BEGIN EXTRACTED ENTRIES
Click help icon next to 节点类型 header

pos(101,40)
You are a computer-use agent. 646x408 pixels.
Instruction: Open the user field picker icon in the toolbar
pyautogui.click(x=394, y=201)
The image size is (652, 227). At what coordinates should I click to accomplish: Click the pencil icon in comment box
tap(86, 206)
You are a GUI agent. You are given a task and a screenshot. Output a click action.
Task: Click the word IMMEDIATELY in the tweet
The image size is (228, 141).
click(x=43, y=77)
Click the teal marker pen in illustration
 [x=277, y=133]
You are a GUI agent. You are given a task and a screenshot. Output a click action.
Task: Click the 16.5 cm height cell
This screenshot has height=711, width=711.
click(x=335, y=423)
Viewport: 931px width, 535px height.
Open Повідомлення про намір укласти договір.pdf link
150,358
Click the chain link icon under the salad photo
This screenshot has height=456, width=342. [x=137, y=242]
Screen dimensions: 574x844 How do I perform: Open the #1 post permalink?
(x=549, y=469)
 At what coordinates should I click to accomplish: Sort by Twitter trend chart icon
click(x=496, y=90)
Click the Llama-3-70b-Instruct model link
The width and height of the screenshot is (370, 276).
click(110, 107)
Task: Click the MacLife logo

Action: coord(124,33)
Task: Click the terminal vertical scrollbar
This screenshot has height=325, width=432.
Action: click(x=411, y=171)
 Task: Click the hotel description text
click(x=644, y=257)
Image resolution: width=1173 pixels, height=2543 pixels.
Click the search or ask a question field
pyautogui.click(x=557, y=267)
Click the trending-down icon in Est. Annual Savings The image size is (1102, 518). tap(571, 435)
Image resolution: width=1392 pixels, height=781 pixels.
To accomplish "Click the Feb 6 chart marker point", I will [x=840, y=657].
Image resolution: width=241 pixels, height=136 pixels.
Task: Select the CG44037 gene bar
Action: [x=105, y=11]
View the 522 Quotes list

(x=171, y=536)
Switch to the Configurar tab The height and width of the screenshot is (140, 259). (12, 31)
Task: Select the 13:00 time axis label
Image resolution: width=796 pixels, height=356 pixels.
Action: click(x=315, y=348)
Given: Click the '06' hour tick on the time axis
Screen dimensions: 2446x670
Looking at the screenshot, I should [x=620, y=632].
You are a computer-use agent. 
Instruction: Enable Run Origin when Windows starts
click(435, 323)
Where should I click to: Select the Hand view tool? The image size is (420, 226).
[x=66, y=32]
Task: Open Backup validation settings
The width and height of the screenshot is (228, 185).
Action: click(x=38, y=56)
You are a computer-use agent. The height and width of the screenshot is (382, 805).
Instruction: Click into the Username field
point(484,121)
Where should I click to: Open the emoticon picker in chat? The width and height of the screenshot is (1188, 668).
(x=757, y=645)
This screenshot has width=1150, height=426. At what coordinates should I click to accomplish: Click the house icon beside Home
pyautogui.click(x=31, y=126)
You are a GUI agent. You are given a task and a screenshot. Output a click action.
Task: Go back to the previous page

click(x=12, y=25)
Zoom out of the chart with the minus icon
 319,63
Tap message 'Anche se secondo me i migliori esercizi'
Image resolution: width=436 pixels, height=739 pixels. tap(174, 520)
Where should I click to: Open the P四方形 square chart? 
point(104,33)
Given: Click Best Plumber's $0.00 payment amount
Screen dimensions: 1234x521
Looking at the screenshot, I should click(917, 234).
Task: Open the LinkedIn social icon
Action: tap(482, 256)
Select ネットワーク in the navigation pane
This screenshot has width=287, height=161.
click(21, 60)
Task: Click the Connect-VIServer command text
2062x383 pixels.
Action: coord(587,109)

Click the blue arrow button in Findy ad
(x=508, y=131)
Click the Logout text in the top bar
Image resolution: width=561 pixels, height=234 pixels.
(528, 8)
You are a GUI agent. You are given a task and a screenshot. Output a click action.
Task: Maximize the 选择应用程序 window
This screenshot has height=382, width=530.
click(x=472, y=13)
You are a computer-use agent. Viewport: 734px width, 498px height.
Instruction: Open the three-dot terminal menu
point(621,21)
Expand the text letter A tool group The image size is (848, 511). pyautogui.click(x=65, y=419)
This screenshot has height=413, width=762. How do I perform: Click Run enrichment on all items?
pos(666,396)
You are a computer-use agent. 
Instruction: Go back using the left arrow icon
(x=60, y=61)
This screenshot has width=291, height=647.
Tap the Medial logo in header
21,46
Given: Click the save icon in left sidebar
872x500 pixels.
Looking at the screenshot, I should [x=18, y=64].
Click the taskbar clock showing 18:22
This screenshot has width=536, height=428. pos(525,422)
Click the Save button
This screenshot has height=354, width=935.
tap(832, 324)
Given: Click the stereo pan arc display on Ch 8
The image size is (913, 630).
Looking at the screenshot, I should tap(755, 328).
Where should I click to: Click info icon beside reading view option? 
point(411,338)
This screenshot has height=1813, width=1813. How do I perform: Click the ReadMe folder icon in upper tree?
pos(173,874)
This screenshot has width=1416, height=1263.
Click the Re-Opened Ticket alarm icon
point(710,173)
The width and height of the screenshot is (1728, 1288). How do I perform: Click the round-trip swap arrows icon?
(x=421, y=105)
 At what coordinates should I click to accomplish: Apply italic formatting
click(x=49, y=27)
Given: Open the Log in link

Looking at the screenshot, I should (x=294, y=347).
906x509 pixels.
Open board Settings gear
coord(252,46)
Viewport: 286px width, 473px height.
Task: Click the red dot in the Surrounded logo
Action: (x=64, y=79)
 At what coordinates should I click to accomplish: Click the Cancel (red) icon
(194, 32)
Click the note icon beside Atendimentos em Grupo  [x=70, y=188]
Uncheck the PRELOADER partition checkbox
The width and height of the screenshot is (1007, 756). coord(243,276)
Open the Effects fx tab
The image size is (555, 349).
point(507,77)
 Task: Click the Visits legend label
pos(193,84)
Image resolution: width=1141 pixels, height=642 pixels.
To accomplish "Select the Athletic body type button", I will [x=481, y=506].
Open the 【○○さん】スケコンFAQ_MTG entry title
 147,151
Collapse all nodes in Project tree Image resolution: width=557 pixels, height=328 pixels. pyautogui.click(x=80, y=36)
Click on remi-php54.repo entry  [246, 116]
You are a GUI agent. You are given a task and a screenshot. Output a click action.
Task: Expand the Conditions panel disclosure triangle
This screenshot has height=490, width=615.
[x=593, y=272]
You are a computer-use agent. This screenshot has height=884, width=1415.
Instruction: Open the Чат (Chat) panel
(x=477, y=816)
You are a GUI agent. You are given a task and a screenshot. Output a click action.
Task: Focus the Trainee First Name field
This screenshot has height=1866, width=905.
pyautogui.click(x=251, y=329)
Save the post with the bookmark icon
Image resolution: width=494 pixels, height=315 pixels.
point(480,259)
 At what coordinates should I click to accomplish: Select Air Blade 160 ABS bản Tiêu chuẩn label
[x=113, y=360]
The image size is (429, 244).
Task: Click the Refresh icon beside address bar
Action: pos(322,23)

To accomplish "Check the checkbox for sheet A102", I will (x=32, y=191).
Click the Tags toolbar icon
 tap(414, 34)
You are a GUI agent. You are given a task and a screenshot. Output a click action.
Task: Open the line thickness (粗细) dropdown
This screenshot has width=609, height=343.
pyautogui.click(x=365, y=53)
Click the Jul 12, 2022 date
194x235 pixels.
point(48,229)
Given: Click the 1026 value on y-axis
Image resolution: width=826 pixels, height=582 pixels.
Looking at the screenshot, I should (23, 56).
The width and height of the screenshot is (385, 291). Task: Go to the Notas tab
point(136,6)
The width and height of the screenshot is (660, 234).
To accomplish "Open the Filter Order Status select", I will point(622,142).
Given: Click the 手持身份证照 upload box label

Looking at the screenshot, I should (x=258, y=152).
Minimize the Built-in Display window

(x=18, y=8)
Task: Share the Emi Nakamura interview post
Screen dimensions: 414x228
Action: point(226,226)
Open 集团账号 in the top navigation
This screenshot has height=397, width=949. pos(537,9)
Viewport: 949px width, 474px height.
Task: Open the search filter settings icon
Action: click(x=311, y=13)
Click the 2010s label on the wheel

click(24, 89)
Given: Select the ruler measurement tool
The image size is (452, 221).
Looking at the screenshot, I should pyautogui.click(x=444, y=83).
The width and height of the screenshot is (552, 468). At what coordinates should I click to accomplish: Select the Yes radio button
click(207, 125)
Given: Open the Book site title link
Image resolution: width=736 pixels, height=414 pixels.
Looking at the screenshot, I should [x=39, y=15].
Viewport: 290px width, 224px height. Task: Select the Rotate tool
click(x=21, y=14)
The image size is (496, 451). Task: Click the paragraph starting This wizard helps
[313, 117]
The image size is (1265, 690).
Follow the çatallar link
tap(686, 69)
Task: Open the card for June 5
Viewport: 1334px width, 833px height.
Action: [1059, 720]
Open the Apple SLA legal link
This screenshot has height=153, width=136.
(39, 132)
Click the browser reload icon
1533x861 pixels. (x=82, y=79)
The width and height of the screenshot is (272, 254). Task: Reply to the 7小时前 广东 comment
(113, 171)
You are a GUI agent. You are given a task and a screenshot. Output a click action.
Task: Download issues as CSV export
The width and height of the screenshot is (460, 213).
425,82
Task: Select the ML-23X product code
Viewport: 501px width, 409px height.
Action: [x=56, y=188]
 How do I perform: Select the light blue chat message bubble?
END EXTRACTED ENTRIES
WHAT IS BEING ASKED
Look above for the line with "Click the search or ask a question field" and the line with "Task: Select the 13:00 time axis label". Retype those two lines and every line between them exactly, adding nothing.

WRITTEN REPLY
Click the search or ask a question field
pyautogui.click(x=557, y=267)
Click the trending-down icon in Est. Annual Savings The image size is (1102, 518). tap(571, 435)
Image resolution: width=1392 pixels, height=781 pixels.
To accomplish "Click the Feb 6 chart marker point", I will [x=840, y=657].
Image resolution: width=241 pixels, height=136 pixels.
Task: Select the CG44037 gene bar
Action: [x=105, y=11]
View the 522 Quotes list

(x=171, y=536)
Switch to the Configurar tab The height and width of the screenshot is (140, 259). (12, 31)
Task: Select the 13:00 time axis label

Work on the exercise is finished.